Due to the German invasion of France, in 1940 he decided to return to Japan. It is precisely in these years of the Second World War that the idea of ​​a total incompatibility between the two artistic movements to which he had adhered and which, until then, had considered compatible and interchangeable, began to mature. Therefore, in 1947 he introduced what will be the new core of his artistic principle, Taikyoku-ism (or polarism): an original idea of ​​communion of opposites, defined by the art critic Ichiro Hariu as “a philosophy that asked to venture into the depths of contradictions without trying to combine them with easy solutions or compromises”.

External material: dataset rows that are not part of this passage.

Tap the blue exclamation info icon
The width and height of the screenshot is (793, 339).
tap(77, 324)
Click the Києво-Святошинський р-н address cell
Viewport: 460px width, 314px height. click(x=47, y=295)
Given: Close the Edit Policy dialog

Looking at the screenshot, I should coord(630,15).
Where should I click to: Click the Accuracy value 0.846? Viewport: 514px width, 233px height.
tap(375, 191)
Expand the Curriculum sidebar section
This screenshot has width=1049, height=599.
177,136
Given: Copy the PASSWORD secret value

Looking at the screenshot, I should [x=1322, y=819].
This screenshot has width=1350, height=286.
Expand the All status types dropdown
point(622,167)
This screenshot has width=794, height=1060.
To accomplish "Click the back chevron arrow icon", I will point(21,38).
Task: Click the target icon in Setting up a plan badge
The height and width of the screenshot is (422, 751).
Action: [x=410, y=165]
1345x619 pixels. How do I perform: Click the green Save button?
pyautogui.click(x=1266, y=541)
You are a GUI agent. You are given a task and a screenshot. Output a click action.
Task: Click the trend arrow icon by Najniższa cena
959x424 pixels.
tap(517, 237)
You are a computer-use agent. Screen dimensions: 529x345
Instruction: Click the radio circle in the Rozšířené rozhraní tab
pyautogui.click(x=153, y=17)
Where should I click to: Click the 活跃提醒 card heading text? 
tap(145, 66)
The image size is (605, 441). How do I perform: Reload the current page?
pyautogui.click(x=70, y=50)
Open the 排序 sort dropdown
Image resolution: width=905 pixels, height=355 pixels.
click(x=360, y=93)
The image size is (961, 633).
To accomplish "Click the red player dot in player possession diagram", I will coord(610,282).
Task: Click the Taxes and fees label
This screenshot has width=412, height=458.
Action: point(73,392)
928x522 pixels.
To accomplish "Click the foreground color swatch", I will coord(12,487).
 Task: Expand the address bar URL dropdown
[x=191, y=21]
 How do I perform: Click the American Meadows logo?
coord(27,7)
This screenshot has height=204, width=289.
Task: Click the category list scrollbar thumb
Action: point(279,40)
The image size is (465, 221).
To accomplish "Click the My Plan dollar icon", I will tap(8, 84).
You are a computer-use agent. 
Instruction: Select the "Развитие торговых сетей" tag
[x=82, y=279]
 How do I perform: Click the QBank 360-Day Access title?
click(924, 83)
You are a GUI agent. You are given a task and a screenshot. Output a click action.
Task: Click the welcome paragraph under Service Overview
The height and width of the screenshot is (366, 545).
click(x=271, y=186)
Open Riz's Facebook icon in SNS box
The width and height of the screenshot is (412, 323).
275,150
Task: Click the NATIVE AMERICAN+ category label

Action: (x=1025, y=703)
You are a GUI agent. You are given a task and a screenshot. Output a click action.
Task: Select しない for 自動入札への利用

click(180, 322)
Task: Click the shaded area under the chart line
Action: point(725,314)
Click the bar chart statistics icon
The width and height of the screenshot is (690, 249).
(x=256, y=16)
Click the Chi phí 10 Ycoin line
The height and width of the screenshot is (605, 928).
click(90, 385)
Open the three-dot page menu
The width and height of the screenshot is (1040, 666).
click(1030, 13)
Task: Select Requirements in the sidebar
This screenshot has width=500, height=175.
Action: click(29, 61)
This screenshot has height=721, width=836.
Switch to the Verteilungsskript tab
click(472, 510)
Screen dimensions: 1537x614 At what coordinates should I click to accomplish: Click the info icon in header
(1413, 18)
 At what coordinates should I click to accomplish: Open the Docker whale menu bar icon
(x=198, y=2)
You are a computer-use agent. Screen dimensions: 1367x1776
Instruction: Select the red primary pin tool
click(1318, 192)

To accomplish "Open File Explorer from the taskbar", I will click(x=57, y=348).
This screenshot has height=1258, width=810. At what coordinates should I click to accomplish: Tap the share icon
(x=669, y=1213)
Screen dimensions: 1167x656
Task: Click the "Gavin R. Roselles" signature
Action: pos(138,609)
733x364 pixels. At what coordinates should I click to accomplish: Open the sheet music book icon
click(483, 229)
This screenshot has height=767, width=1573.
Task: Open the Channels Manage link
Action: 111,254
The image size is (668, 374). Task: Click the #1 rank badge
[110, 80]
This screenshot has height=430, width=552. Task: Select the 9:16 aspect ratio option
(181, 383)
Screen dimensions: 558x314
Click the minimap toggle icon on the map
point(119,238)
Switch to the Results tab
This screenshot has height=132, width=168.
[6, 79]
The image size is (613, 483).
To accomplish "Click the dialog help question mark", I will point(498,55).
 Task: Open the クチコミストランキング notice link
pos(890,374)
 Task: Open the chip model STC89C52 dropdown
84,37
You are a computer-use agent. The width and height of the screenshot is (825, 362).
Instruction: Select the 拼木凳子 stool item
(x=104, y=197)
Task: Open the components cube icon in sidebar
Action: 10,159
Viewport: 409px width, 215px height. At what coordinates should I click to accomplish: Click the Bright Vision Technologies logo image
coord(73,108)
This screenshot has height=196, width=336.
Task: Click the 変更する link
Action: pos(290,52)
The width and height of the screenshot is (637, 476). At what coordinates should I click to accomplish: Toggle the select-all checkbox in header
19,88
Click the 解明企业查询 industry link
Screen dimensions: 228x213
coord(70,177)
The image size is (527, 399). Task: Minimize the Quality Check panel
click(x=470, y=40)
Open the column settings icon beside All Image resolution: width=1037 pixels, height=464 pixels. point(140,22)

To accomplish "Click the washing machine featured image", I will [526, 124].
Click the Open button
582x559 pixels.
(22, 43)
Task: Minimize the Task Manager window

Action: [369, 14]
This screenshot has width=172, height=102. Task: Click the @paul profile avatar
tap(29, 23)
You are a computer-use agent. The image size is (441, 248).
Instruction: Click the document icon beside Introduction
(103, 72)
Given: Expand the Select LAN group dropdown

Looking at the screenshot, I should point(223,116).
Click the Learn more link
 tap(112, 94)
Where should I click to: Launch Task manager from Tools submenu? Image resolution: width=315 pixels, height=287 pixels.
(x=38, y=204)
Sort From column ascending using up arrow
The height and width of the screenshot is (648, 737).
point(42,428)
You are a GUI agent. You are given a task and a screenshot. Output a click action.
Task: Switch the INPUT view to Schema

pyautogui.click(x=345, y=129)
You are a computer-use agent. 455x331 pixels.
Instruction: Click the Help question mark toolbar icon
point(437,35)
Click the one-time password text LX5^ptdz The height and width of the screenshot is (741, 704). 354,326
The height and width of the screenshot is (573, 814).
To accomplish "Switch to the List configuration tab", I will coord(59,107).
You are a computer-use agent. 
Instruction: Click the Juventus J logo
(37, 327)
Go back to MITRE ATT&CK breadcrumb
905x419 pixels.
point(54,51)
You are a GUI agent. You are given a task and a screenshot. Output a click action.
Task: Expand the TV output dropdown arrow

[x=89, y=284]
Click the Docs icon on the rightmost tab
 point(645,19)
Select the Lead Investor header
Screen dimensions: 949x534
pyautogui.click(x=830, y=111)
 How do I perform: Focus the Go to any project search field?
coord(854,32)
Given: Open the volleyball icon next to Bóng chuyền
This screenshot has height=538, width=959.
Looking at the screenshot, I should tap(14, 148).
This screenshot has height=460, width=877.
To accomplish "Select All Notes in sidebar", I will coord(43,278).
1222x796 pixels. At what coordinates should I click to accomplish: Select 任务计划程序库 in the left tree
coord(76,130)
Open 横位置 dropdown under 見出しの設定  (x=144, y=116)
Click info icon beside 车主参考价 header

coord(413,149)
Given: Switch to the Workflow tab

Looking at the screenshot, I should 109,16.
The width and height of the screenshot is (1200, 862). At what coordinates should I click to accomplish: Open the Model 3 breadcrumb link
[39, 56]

Based on these principles and breathing the atmosphere, politically charged, of a Japan occupied by the Americans and annihilated between physical destruction and spiritual emptiness, he created some large-scale paintings such as Dawn (1948, preserved at The National Museum of Modern Art, Tokyo) and two other mighty paintings, Heavy Industry (1949) and Law of the Jungle (1950). In the first painting Taro tells us about an era of social unrest, dismissed railway workers and about the “heavy industry” accused of reckless, rampant and unscrupulous capitalism. In the second painting, a huge, mysterious and esoteric animal with a zippered mouth launches forward threateningly as the smaller creatures try to save themselves from its fury by sneaking away the trio of wise monkeys curl up, frightened and helpless, in a corner (Kikazaru, Mizaru and Iwazaru; I don’t feel evil, I don’t see evil, I don’t speak of evil). Okamoto defined the central monster of this painting as the sinister symbolism of oppressive and authoritarian fascism.

The aesthetics underlying his art can be summarized by the words “freedom”, “pride” and “dignity”. But art alone could not enclose the lively and multifaceted curiosity of this brilliant artist. In 1964, in fact, Tarō Okamoto published a book entitled “Mysteries of Japan”: the primordial spark of this interest had been the objects of the Jōmon Period (from 10,000 to 300 B.C.) seen by him in the Tokyo National Museum. After this publication, the artist traveled across the country in search of the “repetition” of that sensation he had perceived by observing those objects and publishing, a few months later, another book, “Rediscovery of the topography of Japanese art”.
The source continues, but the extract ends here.